Scottie Pippen: After we won, Mike just fell into my arms like a child, as exhausted and feeble as I’d ever seen him. But then something perked him back up again. He pushed away from me, ran over to the bench, grabbed a gun, and shot me in the head.

Ron Harper: Mike shot me in the head, too.

Luc Longley: Michael shot Scottie, Ron, Dennis, and me, and then he turned the gun around and shot himself.

Michael Jordan: I needed to get back to Heaven to save Jesus from the impostor, and I decided to bring my teammates to help me.

Luc Longley: The other four went straight to Heaven, but I went to Hell for some reason. I’m still there to this day.

Ron Harper: I was pissed because we’d just finished this long, exhausting basketball game and then Mike made us go battle angels for four days and four nights.

Dennis Rodman: Angels have claws. You wouldn’t think so, but they do. That was probably my least favorite part about the glorious battle we fought against them in Heaven.
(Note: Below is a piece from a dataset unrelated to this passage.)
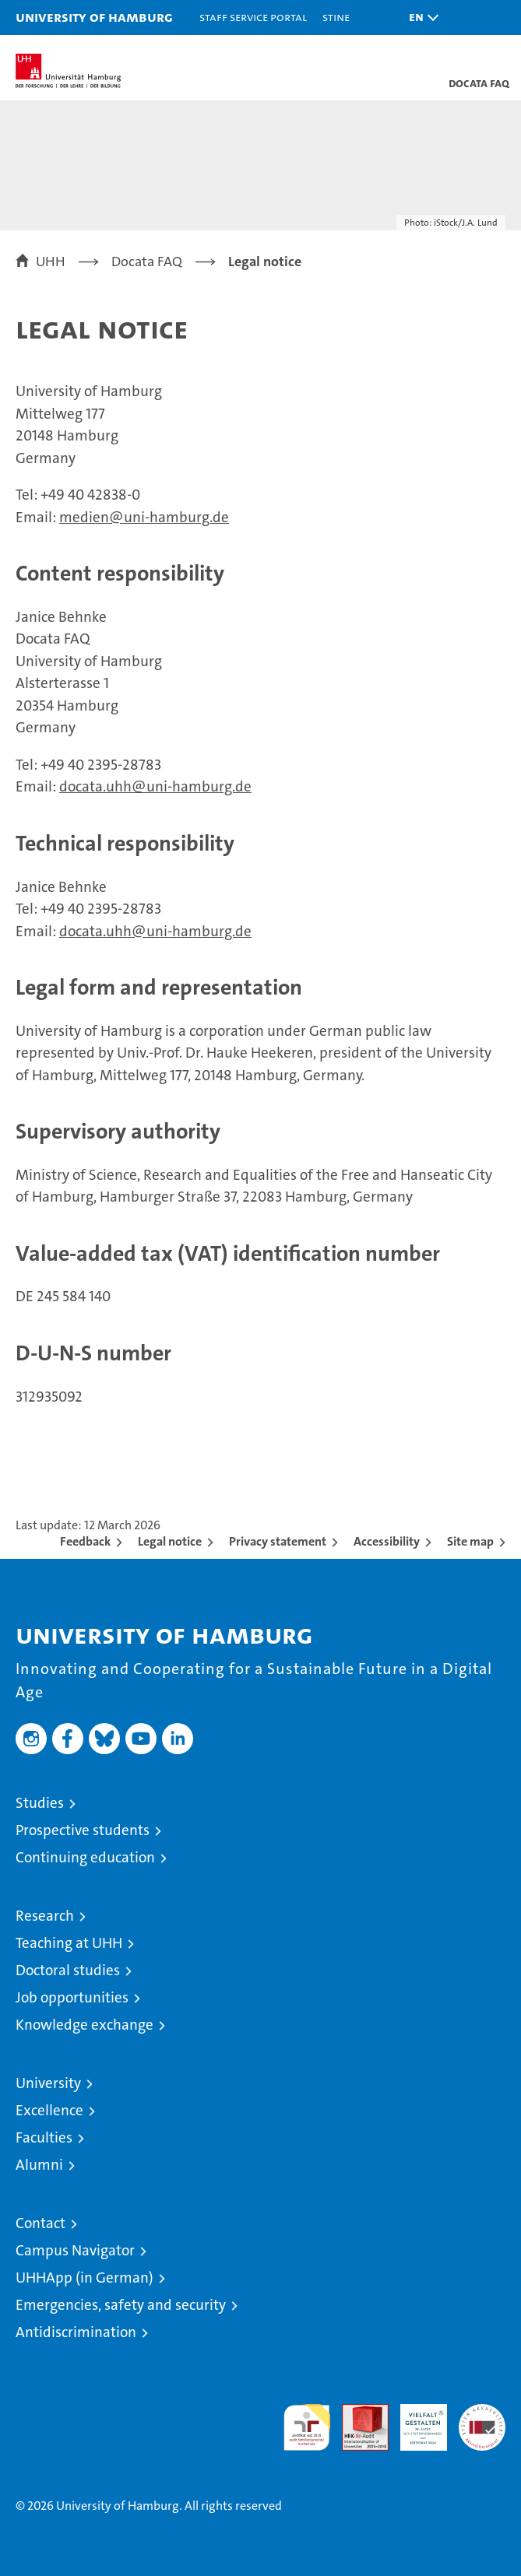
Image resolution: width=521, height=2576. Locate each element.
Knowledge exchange (84, 2024)
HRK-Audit (415, 2420)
Scottie Pippen: It took a while, but we eventually trapped all the disobedient angels in the giant hole and rescued the real Jesus. It’s a good thing, too, because they were draining all his powers into a bomb that they were going to use to blow up the Grand Canyon.

Michael Jordan: I’m the greatest angel slayer who ever lived.

Scottie Pippen: To thank us for saving him, Jesus gave us each a thousand dollars and a nice pen. Then he let us all go back to Earth to finish our natural lives.

Michael Jordan: Anyone who says I’m not the greatest can go throw themselves in the hole with the disobedient angels. The fact is that I’m number one, and everything else is a cowardly lie.